Une autobiographie ?
Né
dans une famille chrétienne, Hazem Saghieh passe son enfance auprès de sa
grand-mère dans un village du Nord du Liban, avant de poursuivre son
adolescence avec ses parents à Achrafiyyeh (1) puis d’habiter pour trois ans en
Grande-Bretagne. De retour à Beyrouth, il entame sa carrière de journaliste en
1974 à as-Safîr (2), un quotidien libanais tout juste fondé, et qui se veut
l’espace d’expression de toutes les sensibilités de gauche tout en conservant
un fort accent nationaliste arabe. Il y travaille jusqu’en 1988, « quand
l’accumulation des articles à teneur libérale de Saghieh est de moins en moins
acceptée par as-Safîr (3) » et que le quotidien al-Hayât décide de
l’embaucher. Mais c’est depuis Londres que l’intellectuel libanais écrit ses
articles, car il y vit depuis la fin des années 1980, après avoir quitté
Beyrouth au terme de la guerre civile libanaise, laquelle a éclaté en 1975.
Cette
« autobiographie partielle » a d’abord le mérite de plonger le
lecteur en immersion dans le Liban des années 1950 aux années 1980. Les
premières pages du livre évoquent la grande ruralité du village de la
grand-mère de l’auteur, non sans laisser présager les mutations qu’impliquent
les départs et retours des émigrés libanais en quête de fortune, en Afrique ou
aux Etats-Unis ; d’ailleurs les parents de Hazem Saghieh, comme nous le
rappelle Samy Dorlian, ont vécu jusqu’en 1960 au Sierra Leone, en Afrique de
l’Ouest. L’enfance de l’intellectuel semble ainsi s’être écoulée dans un
mélange de traditions, de superstitions, de croyances, de mythes mêlés à
l’irrésistible modernisation de ce petit village rural.
La riche description
d’Achrafiyyeh, dans l’avant-dernier chapitre de l’ouvrage, fait quant à elle le
récit d’un quartier « folklorique », selon l’auteur, et en pleine
mutation. L’auteur y évoque tant ses premières sorties au cinéma que le
souvenir de son voisin « Monsieur Emile » dont la petite moustache
lui rappelle celle de Franco, ou encore la nouvelle Cadillac de Jamîl, le
coiffeur du quartier, et qui illustre à elle seule que « l’effet des illusions
[à Achrafiyyeh] était plus grand que l’effet de la réalité » : cette
voiture, que le coiffeur « passe de longs moments à nettoyer et à observer
de tous côtés », « ne marche pas », mais « il ne faisait
apparaître aucune désolation qui diminuerait la fierté qu’il en avait et ne
présentait aucune explication justifiant une situation anormale telle que
l’achat d’une voiture qui « ne marchait pas » ».
Hadihi layssat sira nous
livre cependant peu d’informations concrètes sur le parcours de son auteur.

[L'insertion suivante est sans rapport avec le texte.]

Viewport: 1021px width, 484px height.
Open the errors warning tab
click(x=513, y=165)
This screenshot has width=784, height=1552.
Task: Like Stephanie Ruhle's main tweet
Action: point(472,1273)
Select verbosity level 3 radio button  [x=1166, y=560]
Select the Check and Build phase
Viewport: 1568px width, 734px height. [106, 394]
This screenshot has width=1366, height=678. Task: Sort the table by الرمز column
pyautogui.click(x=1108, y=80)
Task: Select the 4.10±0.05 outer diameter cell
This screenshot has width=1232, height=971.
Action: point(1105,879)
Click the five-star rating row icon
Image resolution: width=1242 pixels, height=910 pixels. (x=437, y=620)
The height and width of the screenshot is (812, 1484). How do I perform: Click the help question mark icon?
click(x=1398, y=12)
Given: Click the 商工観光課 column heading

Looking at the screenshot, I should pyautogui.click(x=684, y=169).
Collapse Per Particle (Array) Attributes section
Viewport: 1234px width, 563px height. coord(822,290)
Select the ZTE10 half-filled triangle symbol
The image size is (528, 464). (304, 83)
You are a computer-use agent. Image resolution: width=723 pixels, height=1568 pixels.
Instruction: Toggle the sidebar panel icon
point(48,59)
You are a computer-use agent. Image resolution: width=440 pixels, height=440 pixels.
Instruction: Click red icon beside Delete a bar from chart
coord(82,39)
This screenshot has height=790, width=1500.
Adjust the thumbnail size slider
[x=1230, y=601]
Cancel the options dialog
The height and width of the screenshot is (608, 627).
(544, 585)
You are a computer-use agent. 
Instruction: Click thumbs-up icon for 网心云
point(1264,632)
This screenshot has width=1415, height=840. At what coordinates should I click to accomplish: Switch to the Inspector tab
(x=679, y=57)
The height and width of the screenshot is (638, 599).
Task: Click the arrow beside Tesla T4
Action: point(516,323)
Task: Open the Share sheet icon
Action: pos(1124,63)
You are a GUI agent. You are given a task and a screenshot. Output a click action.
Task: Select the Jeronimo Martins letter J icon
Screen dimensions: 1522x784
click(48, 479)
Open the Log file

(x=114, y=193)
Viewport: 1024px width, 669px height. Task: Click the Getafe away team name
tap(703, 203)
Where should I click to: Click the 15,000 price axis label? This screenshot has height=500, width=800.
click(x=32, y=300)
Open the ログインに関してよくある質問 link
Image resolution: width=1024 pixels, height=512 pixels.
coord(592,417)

Comme son titre l’indique – Ceci n’est pas une autobiographie –, le texte ne
prétend pas faire le bilan de la vie de Hazem Saghieh. Le récit s’arrête
d’ailleurs avant qu’il ait atteint la quarantaine (à la fin des années 1980, à
son départ pour Londres), laissant de côté une grande partie de sa vie.
Certains éléments personnels du parcours de l’auteur sont, en outre, plus ou
moins éludés – on apprend ainsi dans les dernières pages qu’il s’est marié,
lorsqu’il évoque le départ de sa femme pour rejoindre sa famille à l’Est lorsque
les bombardements sur Beyrouth s’amplifient. Mais c’est précisément un des
intérêts de l’ouvrage, qui parvient à mêler intimement considérations
politiques et souvenirs personnels – ce que Samy Dorlian analyse dans la riche
présentation qui précède l’ouvrage comme un « angle
anthropologique » : ainsi, « l’autobiographie partielle »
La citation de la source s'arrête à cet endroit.